March 21, 2019 at 8:40 pm
(This post was last modified: March 21, 2019 at 8:41 pm by Belacqua.)
(March 21, 2019 at 8:19 pm)LadyForCamus Wrote: Well, if you’d bothered to read, quote, and respond to the rest of that paragraph, it would be obvious why I asked it.
It isn't obvious. Where did I ever say that all arguments for God are arguments for the Christian Trinity-type God? Why should I have to "admit" that an argument for one thing is not an argument for another?
Quote:So...what good are they then? What do they tell us about the origins of the universe? What meaningful thing do they tell us about any god?
I'm not sure yet. They pose a lot of interesting questions. They point out, among other things, how many questions there are that science can't answer, and maybe can't be answered at all.
Quote:Why aren’t you persuaded by the logical arguments for the existence of god?
I'm not sure I have them right. People disagree. The arguments are complicated and I see that few people understand them properly.
What's the hurry?
Quote:Why should we take these arguments seriously if their premises rely on the empirical observations you said we couldn’t use to investigate god?

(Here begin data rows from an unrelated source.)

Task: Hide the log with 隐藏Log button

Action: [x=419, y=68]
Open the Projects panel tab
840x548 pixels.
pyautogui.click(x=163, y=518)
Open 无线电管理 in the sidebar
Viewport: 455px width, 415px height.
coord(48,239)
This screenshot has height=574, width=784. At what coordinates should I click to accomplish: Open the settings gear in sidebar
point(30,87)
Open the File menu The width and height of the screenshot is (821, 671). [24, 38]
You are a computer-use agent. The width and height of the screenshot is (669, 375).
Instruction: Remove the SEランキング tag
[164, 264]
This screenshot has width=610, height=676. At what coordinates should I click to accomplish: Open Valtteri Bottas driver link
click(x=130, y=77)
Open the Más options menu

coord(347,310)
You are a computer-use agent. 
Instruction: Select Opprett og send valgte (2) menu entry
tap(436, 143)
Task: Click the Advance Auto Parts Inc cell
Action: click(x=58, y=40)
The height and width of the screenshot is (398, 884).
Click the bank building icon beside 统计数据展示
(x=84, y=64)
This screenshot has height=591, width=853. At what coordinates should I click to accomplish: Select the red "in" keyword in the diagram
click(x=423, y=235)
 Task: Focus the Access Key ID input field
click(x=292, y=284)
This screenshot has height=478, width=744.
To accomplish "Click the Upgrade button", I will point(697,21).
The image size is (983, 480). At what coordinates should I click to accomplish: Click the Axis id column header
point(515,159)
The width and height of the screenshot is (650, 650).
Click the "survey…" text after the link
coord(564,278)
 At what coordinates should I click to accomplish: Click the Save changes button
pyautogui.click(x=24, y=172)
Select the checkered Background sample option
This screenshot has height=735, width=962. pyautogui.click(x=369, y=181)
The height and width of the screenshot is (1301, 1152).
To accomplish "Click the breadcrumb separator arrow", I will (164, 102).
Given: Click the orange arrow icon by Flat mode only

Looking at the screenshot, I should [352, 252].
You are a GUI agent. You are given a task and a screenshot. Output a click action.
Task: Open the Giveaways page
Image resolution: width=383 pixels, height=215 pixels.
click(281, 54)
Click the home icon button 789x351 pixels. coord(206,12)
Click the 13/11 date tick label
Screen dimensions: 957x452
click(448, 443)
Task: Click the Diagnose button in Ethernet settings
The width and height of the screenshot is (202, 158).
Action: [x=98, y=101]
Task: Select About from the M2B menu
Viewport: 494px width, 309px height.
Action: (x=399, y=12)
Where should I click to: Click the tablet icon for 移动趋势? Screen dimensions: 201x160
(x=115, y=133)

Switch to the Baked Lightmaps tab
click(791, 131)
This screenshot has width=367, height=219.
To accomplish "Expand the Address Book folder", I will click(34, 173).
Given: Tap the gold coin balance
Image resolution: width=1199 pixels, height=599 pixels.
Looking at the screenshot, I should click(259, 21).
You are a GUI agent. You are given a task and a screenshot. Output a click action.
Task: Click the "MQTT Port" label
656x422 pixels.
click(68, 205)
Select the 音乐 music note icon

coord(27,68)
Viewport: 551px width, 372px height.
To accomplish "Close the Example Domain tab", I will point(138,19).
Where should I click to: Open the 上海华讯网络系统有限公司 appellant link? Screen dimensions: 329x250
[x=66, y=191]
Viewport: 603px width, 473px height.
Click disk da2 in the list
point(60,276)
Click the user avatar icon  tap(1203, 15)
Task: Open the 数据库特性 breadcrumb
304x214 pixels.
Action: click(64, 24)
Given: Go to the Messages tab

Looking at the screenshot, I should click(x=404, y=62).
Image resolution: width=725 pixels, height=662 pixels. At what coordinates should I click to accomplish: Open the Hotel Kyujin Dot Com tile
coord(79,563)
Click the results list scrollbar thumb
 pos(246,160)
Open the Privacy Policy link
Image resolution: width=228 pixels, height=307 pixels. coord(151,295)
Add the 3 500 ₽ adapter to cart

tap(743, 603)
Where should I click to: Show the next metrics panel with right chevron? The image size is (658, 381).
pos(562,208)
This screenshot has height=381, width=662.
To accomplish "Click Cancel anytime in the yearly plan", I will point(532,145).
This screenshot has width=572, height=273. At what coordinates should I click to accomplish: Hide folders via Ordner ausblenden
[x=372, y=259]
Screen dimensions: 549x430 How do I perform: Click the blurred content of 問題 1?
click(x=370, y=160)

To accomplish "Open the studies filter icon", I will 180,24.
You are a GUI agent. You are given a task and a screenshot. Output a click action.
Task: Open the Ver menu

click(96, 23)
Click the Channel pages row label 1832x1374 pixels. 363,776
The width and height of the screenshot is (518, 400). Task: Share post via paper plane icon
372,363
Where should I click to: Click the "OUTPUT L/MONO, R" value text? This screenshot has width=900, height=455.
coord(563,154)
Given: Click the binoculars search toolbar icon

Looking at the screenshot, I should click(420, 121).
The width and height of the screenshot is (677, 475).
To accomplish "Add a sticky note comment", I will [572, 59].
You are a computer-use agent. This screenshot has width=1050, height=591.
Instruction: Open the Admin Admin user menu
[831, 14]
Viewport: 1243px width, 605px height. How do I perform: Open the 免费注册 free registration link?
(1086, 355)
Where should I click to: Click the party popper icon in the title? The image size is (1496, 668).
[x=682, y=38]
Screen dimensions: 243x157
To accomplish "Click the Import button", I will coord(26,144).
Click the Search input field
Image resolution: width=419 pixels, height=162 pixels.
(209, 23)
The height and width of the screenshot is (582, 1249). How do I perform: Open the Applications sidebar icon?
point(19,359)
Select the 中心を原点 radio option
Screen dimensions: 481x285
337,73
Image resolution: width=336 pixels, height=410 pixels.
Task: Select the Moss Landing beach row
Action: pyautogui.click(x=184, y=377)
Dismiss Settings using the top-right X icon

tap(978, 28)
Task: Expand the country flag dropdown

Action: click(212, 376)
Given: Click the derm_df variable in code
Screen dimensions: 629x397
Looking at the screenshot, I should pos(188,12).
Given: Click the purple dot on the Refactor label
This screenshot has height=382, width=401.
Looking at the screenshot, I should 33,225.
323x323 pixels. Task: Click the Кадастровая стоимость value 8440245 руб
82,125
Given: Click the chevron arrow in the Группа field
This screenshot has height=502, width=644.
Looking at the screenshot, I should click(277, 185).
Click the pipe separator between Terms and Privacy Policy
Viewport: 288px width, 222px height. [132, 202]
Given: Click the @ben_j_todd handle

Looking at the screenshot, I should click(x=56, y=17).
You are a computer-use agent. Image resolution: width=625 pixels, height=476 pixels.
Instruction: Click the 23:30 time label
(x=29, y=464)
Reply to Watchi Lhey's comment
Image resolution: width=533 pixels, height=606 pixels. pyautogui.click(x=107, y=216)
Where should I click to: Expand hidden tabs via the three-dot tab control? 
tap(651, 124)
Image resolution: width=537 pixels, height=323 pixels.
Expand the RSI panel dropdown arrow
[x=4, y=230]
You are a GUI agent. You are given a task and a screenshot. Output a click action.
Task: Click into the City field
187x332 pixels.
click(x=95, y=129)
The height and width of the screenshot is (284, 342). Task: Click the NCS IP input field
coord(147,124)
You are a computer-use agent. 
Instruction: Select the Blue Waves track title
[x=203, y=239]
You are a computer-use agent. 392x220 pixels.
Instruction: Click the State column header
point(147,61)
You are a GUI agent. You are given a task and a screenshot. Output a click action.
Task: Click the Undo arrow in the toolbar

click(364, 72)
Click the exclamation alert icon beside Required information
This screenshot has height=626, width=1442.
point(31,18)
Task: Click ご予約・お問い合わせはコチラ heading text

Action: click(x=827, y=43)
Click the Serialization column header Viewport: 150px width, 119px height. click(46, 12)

The premises may be reliable but not in themselves point to a God. The extrapolations from those premises may or may not point to a God, depending on if you find the argument persuasive or not.
Quote:What is this reliable, alternative method to science, of investigating god-claims, and how you know it’s reliable?
Traditionally, philosophers use logic based on premises that we are likely to agree on. I'm not sure if it's reliable or not. You seem to be sure it's not a reliable.